Problem requirements
Set down, exactly as written, the lines from the line holding "You are a computer-use agent. This" to the end of the data, inclusive, skipping any pictures.

Given entries
○ ○ ○
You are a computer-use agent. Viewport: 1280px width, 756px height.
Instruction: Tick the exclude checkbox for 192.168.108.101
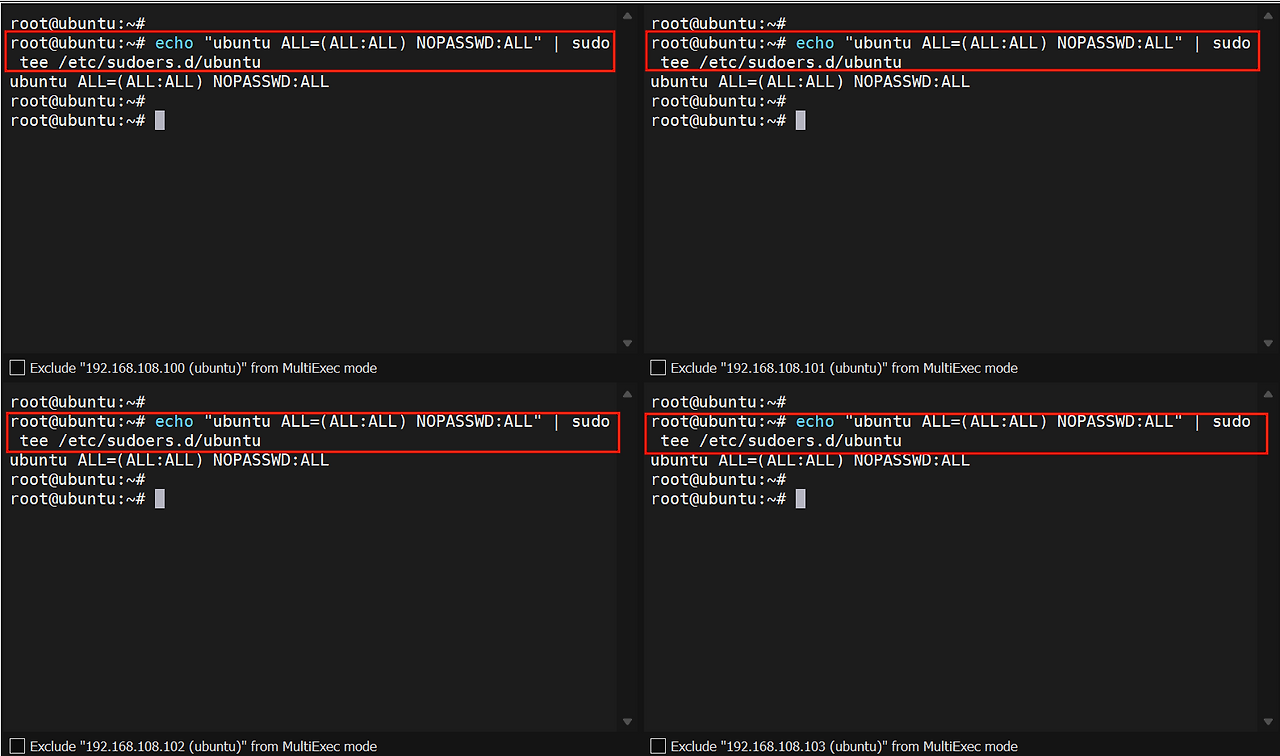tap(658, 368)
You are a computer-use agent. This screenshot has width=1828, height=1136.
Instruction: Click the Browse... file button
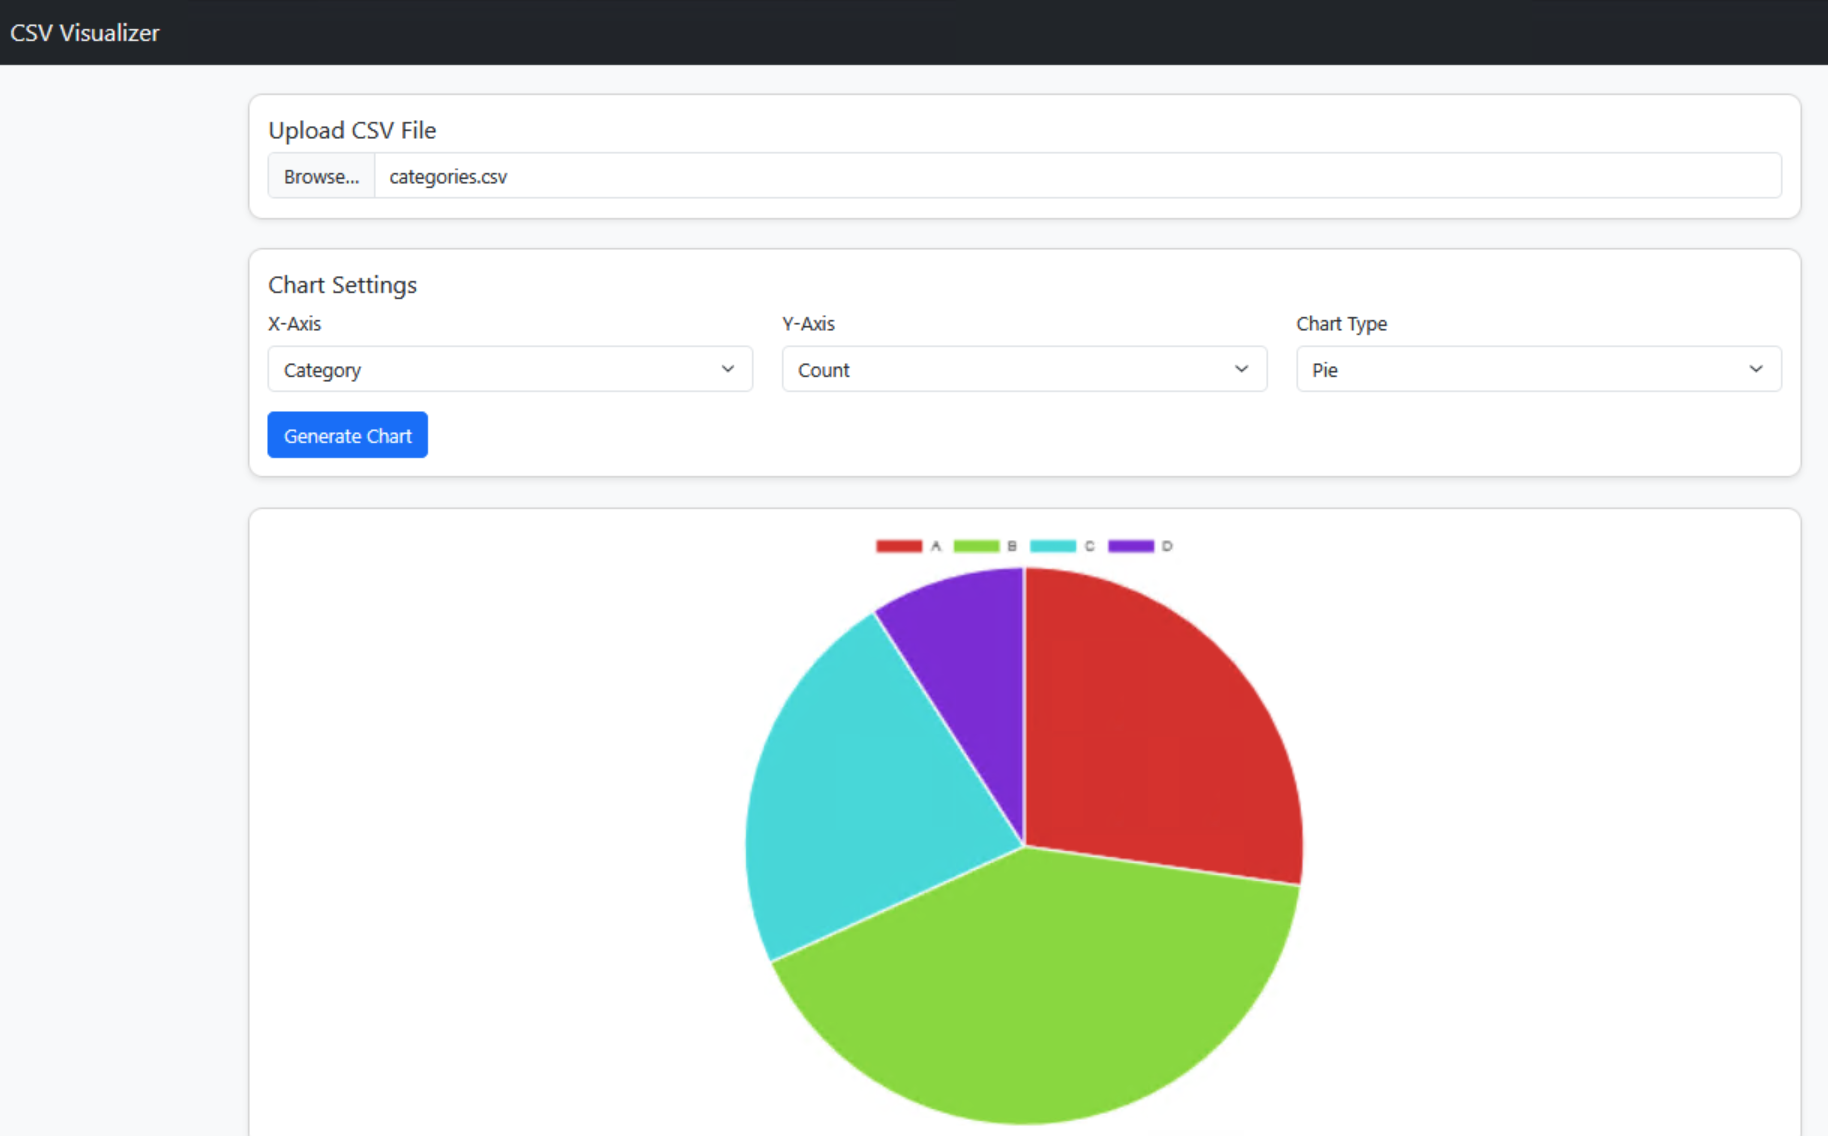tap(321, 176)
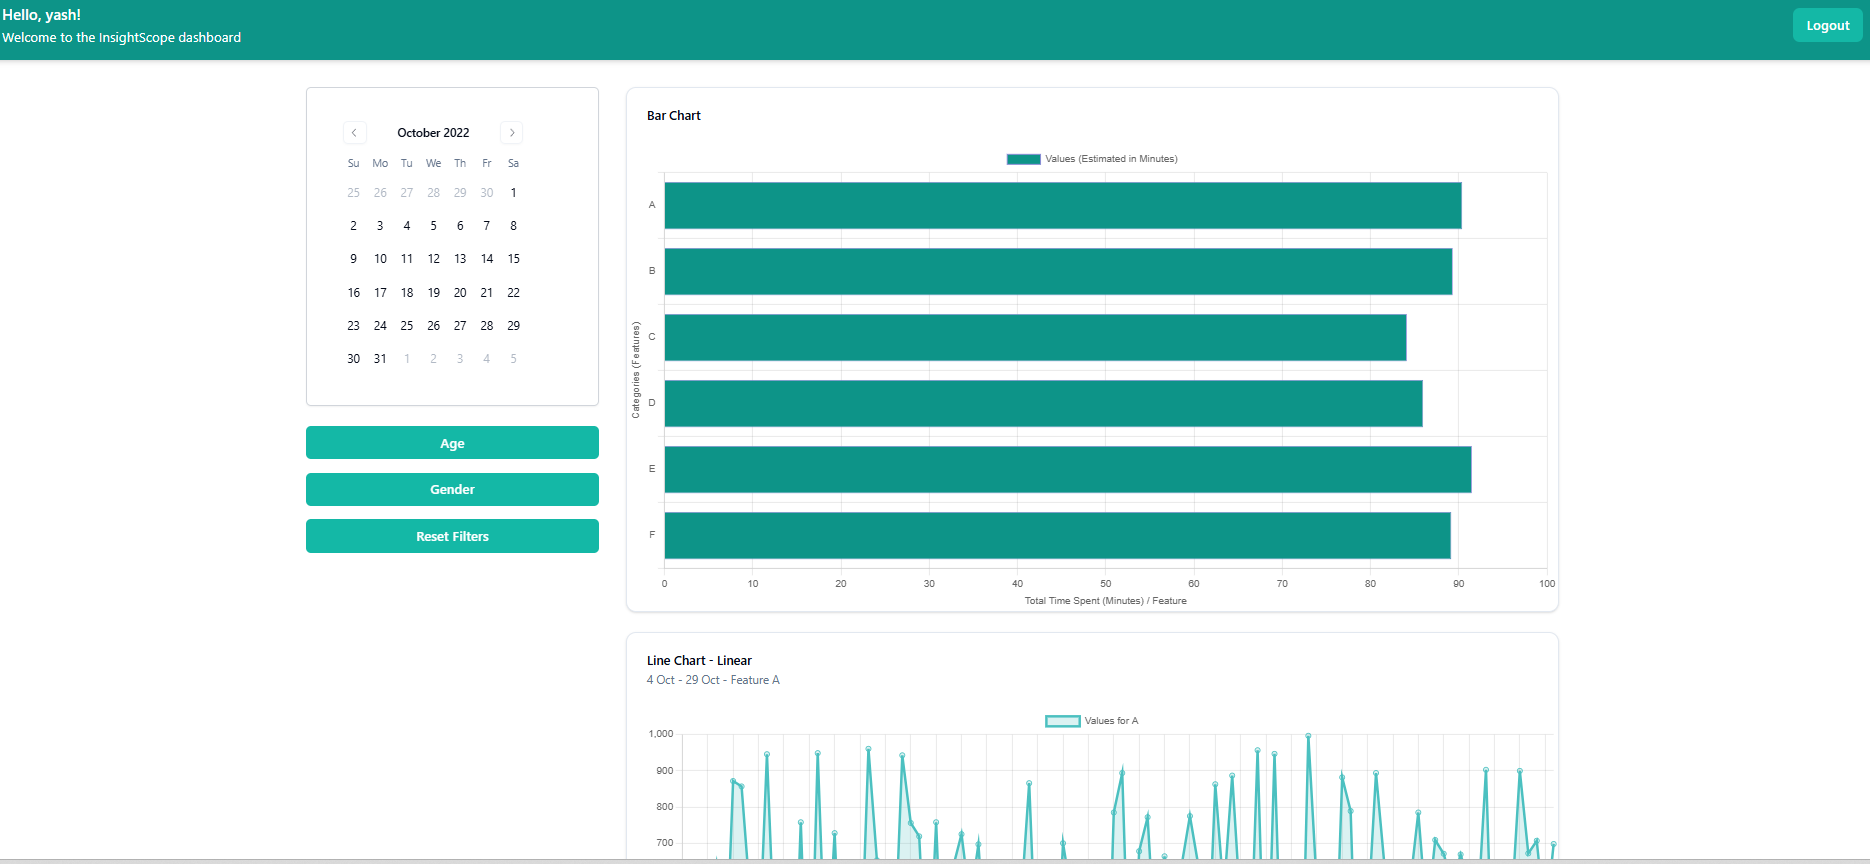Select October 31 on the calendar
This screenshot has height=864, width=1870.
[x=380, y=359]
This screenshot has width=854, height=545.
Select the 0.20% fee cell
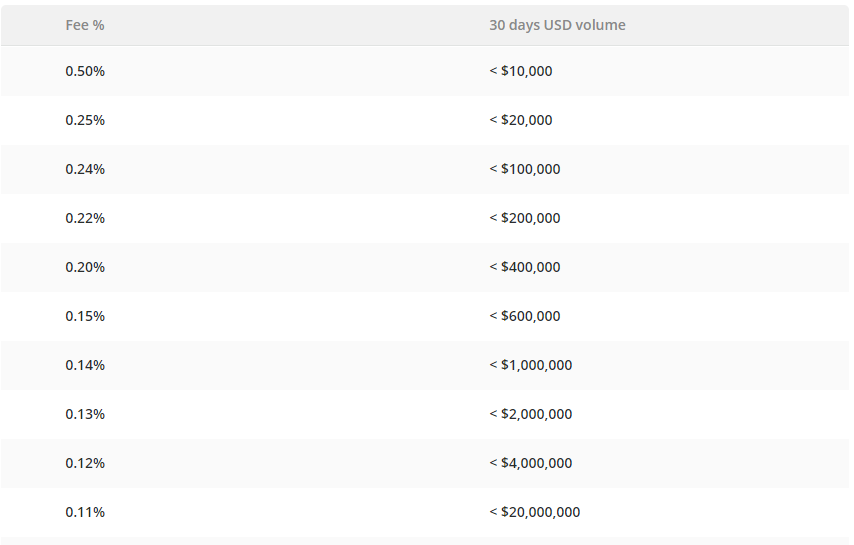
○ ○ ○
Answer for the task
You are a computer-use agent. This screenshot has width=1828, height=1136.
Instruction: Click the Browse... file button
tap(321, 176)
Select October 31 on the calendar
This screenshot has height=864, width=1870.
[x=380, y=359]
This screenshot has width=854, height=545.
Select the 0.20% fee cell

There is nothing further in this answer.